Paa was the film that changed Vidya Balan’s career. After Hey Babyy and Kismat Konnection, she had understood that everyday romances weren’t for her. The ‘everyday’ sure was. At a time when she couldve opted for more glamourous roles, she chose to play a mother of a 12 year old (Amitabh Bachchan) with Progeria. As a young, single mother, who also has a full time job, Balan proved to the world what she was capable of. This R Balki film was to Balan what a Dharma Productions debut is to young actors today. From here, there was no stopping her and there still isn’t.
#2 The Dirty Picture
In one of her finest and most layered performances in The Dirty Picture, you see Silk at a temple asking for what she rightfully needs and demands. Even the Almighty at that moment believes in her sincerity. The Dirty Picture is full of moments where Balan is just plain terrific. But this is one moment where you see the conviction in her eyes, you see the honesty with which she thinks that she is capable of demanding whatever it is that she wants out of her life. When I sat down to understand why this particular moment was a stand out for, I recalled another interview I had watched, of Balan, where she had said that when early in her career, film after film got shelved, or she got replaced, or things didn’t work out somehow, she turned to the powers of the Almighty and said, if you have dangled the carrot in front of me, you show me a way to get it.” These are the parallels I drew almost subconsciously. Out of my love for the actor and human in Balan.

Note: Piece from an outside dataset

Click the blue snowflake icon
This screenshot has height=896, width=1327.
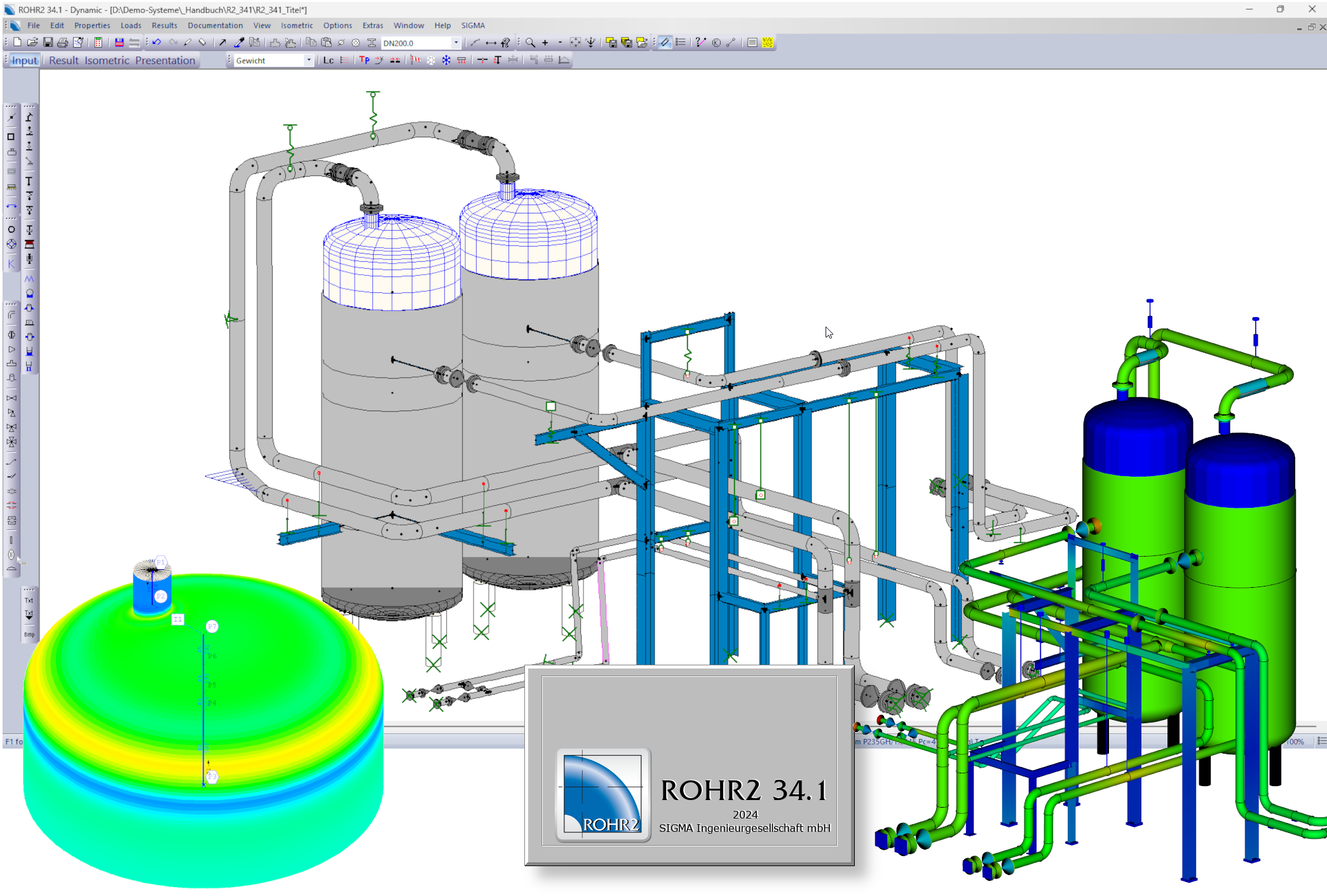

Only an actor as passionate and honest as Vidya Balan can pull off a character as layered as Vidya Bagchi. While I’ve loved almost all her characters, Sujoy Ghosh’s Vidya Bagchi from the 2012 Kahaani remains an absolute favourite. Kahaani is a benchmark. As a pregnant, lost woman, Balan gave Bagchi possibly more than she could’ve. It is, by far, Balan’s best perfromance, followed by her act in The Dirty Picture. In one scene in the film, when Bagchi and Rana, the police officer, are talking to the receptionist at Monalisa Guest House, but he’s busy talking to just the policeman, Bagchi shouts, “Kya sir sir laga rakha hai? Mujhse baat kijiye na!” And you can almost hear Balan screaming for women’s rights in a scene which is not about it. Kahaani was a film depicting Shakti and at the hands of even a tad weaker actor, Sujoy Ghosh’s story wouldn’t have been etched in history like it is today. Of course it would have been a fabulous script even with someone else, but with Balan, it makes history.